Rewrite every line of the entries below as a JSON list of strings, one string per line, omitting blank lines.

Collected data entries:
- - -

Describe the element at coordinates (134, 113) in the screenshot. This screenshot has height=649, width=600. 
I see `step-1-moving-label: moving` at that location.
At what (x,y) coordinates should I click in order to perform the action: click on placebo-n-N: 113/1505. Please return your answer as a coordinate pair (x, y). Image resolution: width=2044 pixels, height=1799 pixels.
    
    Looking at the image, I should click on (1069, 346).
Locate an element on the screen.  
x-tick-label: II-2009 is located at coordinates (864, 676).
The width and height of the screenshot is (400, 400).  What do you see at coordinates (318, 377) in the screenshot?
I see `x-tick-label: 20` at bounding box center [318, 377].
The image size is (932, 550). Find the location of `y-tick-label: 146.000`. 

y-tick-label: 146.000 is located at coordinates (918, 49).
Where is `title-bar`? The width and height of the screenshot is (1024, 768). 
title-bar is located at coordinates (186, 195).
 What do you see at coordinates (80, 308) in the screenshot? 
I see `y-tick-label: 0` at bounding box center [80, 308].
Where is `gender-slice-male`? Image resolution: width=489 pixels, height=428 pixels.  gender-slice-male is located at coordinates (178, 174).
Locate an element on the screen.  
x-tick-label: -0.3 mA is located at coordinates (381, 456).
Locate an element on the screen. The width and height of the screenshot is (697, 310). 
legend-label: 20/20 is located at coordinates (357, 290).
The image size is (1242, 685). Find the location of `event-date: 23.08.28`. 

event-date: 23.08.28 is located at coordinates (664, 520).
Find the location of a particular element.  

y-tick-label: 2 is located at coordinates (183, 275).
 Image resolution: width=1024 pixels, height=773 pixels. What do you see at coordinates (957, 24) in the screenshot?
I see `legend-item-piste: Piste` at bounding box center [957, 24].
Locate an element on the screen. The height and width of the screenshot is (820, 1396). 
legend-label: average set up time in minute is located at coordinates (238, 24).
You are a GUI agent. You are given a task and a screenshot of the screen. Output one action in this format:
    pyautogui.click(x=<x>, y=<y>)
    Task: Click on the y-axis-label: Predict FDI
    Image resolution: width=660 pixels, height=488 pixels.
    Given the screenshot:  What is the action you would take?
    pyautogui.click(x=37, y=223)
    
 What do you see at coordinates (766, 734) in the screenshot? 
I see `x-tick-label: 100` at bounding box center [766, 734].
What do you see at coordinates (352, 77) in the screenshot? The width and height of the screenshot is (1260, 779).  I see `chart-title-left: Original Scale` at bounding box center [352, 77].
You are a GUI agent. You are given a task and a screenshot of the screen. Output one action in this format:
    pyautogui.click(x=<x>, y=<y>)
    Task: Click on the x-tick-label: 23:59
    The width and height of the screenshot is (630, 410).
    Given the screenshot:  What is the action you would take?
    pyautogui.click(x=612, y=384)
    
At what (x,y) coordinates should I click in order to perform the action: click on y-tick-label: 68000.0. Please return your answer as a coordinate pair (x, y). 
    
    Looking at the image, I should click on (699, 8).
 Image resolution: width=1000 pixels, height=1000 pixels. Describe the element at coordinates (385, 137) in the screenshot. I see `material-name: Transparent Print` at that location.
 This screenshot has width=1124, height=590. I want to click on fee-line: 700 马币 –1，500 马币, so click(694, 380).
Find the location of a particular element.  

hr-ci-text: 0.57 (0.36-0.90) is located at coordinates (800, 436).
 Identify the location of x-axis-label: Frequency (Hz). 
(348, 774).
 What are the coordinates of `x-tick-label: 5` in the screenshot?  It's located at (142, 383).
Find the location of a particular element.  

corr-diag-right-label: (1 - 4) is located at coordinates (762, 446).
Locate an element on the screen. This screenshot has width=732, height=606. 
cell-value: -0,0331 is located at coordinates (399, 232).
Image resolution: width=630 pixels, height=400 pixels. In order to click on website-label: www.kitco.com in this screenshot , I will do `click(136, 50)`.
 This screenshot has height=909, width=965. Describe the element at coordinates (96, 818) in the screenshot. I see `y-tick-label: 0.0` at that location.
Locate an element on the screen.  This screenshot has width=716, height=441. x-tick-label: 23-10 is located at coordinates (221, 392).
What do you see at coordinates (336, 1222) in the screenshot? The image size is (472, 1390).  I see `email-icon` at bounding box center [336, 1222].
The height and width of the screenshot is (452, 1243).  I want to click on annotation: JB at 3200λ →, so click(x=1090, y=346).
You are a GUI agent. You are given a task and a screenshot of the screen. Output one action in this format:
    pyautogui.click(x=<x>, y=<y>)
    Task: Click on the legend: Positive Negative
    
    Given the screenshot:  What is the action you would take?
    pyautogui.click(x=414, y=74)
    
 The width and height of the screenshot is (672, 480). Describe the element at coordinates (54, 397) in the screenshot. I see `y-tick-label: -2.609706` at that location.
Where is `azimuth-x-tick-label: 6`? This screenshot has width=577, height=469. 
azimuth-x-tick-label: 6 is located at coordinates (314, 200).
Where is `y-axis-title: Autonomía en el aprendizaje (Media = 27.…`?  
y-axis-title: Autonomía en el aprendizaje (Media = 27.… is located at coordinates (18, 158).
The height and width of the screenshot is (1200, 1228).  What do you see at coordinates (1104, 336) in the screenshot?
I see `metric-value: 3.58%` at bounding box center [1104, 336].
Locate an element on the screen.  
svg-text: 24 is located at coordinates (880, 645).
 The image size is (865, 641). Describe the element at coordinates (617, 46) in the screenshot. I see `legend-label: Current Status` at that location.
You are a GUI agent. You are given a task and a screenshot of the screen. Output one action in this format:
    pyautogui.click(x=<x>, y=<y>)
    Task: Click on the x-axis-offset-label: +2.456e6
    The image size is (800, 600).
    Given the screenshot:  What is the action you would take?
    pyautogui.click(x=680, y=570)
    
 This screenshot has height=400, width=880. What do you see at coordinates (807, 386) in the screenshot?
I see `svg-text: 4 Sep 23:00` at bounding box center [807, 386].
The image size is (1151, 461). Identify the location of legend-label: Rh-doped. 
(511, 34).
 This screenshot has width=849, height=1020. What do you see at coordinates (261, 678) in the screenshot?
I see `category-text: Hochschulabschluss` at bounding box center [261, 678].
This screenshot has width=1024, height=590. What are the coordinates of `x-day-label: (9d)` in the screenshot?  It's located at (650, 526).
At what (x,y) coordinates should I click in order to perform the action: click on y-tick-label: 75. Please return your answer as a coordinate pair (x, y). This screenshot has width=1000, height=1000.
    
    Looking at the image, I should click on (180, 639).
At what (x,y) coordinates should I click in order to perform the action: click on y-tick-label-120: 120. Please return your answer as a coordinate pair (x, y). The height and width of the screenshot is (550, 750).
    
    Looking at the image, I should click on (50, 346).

- - -

** Response to this exercise **
[
  "Describe the element at coordinates (134, 113) in the screenshot. This screenshot has height=649, width=600. ",
  "I see `step-1-moving-label: moving` at that location.",
  "At what (x,y) coordinates should I click in order to perform the action: click on placebo-n-N: 113/1505. Please return your answer as a coordinate pair (x, y). Image resolution: width=2044 pixels, height=1799 pixels.",
  "    Looking at the image, I should click on (1069, 346).",
  "Locate an element on the screen.  ",
  "x-tick-label: II-2009 is located at coordinates (864, 676).",
  "The width and height of the screenshot is (400, 400).  What do you see at coordinates (318, 377) in the screenshot?",
  "I see `x-tick-label: 20` at bounding box center [318, 377].",
  "The image size is (932, 550). Find the location of `y-tick-label: 146.000`. ",
  "y-tick-label: 146.000 is located at coordinates (918, 49).",
  "Where is `title-bar`? The width and height of the screenshot is (1024, 768). ",
  "title-bar is located at coordinates (186, 195).",
  " What do you see at coordinates (80, 308) in the screenshot? ",
  "I see `y-tick-label: 0` at bounding box center [80, 308].",
  "Where is `gender-slice-male`? Image resolution: width=489 pixels, height=428 pixels.  gender-slice-male is located at coordinates (178, 174).",
  "Locate an element on the screen.  ",
  "x-tick-label: -0.3 mA is located at coordinates (381, 456).",
  "Locate an element on the screen. The width and height of the screenshot is (697, 310). ",
  "legend-label: 20/20 is located at coordinates (357, 290).",
  "The image size is (1242, 685). Find the location of `event-date: 23.08.28`. ",
  "event-date: 23.08.28 is located at coordinates (664, 520).",
  "Find the location of a particular element.  ",
  "y-tick-label: 2 is located at coordinates (183, 275).",
  " Image resolution: width=1024 pixels, height=773 pixels. What do you see at coordinates (957, 24) in the screenshot?",
  "I see `legend-item-piste: Piste` at bounding box center [957, 24].",
  "Locate an element on the screen. The height and width of the screenshot is (820, 1396). ",
  "legend-label: average set up time in minute is located at coordinates (238, 24).",
  "You are a GUI agent. You are given a task and a screenshot of the screen. Output one action in this format:",
  "    pyautogui.click(x=<x>, y=<y>)",
  "    Task: Click on the y-axis-label: Predict FDI",
  "    Image resolution: width=660 pixels, height=488 pixels.",
  "    Given the screenshot:  What is the action you would take?",
  "    pyautogui.click(x=37, y=223)",
  " What do you see at coordinates (766, 734) in the screenshot? ",
  "I see `x-tick-label: 100` at bounding box center [766, 734].",
  "What do you see at coordinates (352, 77) in the screenshot? The width and height of the screenshot is (1260, 779).  I see `chart-title-left: Original Scale` at bounding box center [352, 77].",
  "You are a GUI agent. You are given a task and a screenshot of the screen. Output one action in this format:",
  "    pyautogui.click(x=<x>, y=<y>)",
  "    Task: Click on the x-tick-label: 23:59",
  "    The width and height of the screenshot is (630, 410).",
  "    Given the screenshot:  What is the action you would take?",
  "    pyautogui.click(x=612, y=384)",
  "At what (x,y) coordinates should I click in order to perform the action: click on y-tick-label: 68000.0. Please return your answer as a coordinate pair (x, y). ",
  "    Looking at the image, I should click on (699, 8).",
  " Image resolution: width=1000 pixels, height=1000 pixels. Describe the element at coordinates (385, 137) in the screenshot. I see `material-name: Transparent Print` at that location.",
  " This screenshot has width=1124, height=590. I want to click on fee-line: 700 马币 –1，500 马币, so click(694, 380).",
  "Find the location of a particular element.  ",
  "hr-ci-text: 0.57 (0.36-0.90) is located at coordinates (800, 436).",
  " Identify the location of x-axis-label: Frequency (Hz). ",
  "(348, 774).",
  " What are the coordinates of `x-tick-label: 5` in the screenshot?  It's located at (142, 383).",
  "Find the location of a particular element.  ",
  "corr-diag-right-label: (1 - 4) is located at coordinates (762, 446).",
  "Locate an element on the screen. This screenshot has width=732, height=606. ",
  "cell-value: -0,0331 is located at coordinates (399, 232).",
  "Image resolution: width=630 pixels, height=400 pixels. In order to click on website-label: www.kitco.com in this screenshot , I will do `click(136, 50)`.",
  " This screenshot has height=909, width=965. Describe the element at coordinates (96, 818) in the screenshot. I see `y-tick-label: 0.0` at that location.",
  "Locate an element on the screen.  This screenshot has width=716, height=441. x-tick-label: 23-10 is located at coordinates (221, 392).",
  "What do you see at coordinates (336, 1222) in the screenshot? The image size is (472, 1390).  I see `email-icon` at bounding box center [336, 1222].",
  "The height and width of the screenshot is (452, 1243).  I want to click on annotation: JB at 3200λ →, so click(x=1090, y=346).",
  "You are a GUI agent. You are given a task and a screenshot of the screen. Output one action in this format:",
  "    pyautogui.click(x=<x>, y=<y>)",
  "    Task: Click on the legend: Positive Negative",
  "    Given the screenshot:  What is the action you would take?",
  "    pyautogui.click(x=414, y=74)",
  " The width and height of the screenshot is (672, 480). Describe the element at coordinates (54, 397) in the screenshot. I see `y-tick-label: -2.609706` at that location.",
  "Where is `azimuth-x-tick-label: 6`? This screenshot has width=577, height=469. ",
  "azimuth-x-tick-label: 6 is located at coordinates (314, 200).",
  "Where is `y-axis-title: Autonomía en el aprendizaje (Media = 27.…`?  ",
  "y-axis-title: Autonomía en el aprendizaje (Media = 27.… is located at coordinates (18, 158).",
  "The height and width of the screenshot is (1200, 1228).  What do you see at coordinates (1104, 336) in the screenshot?",
  "I see `metric-value: 3.58%` at bounding box center [1104, 336].",
  "Locate an element on the screen.  ",
  "svg-text: 24 is located at coordinates (880, 645).",
  " The image size is (865, 641). Describe the element at coordinates (617, 46) in the screenshot. I see `legend-label: Current Status` at that location.",
  "You are a GUI agent. You are given a task and a screenshot of the screen. Output one action in this format:",
  "    pyautogui.click(x=<x>, y=<y>)",
  "    Task: Click on the x-axis-offset-label: +2.456e6",
  "    The image size is (800, 600).",
  "    Given the screenshot:  What is the action you would take?",
  "    pyautogui.click(x=680, y=570)",
  " This screenshot has height=400, width=880. What do you see at coordinates (807, 386) in the screenshot?",
  "I see `svg-text: 4 Sep 23:00` at bounding box center [807, 386].",
  "The image size is (1151, 461). Identify the location of legend-label: Rh-doped. ",
  "(511, 34).",
  " This screenshot has width=849, height=1020. What do you see at coordinates (261, 678) in the screenshot?",
  "I see `category-text: Hochschulabschluss` at bounding box center [261, 678].",
  "This screenshot has width=1024, height=590. What are the coordinates of `x-day-label: (9d)` in the screenshot?  It's located at (650, 526).",
  "At what (x,y) coordinates should I click in order to perform the action: click on y-tick-label: 75. Please return your answer as a coordinate pair (x, y). This screenshot has width=1000, height=1000.",
  "    Looking at the image, I should click on (180, 639).",
  "At what (x,y) coordinates should I click in order to perform the action: click on y-tick-label-120: 120. Please return your answer as a coordinate pair (x, y). The height and width of the screenshot is (550, 750).",
  "    Looking at the image, I should click on (50, 346)."
]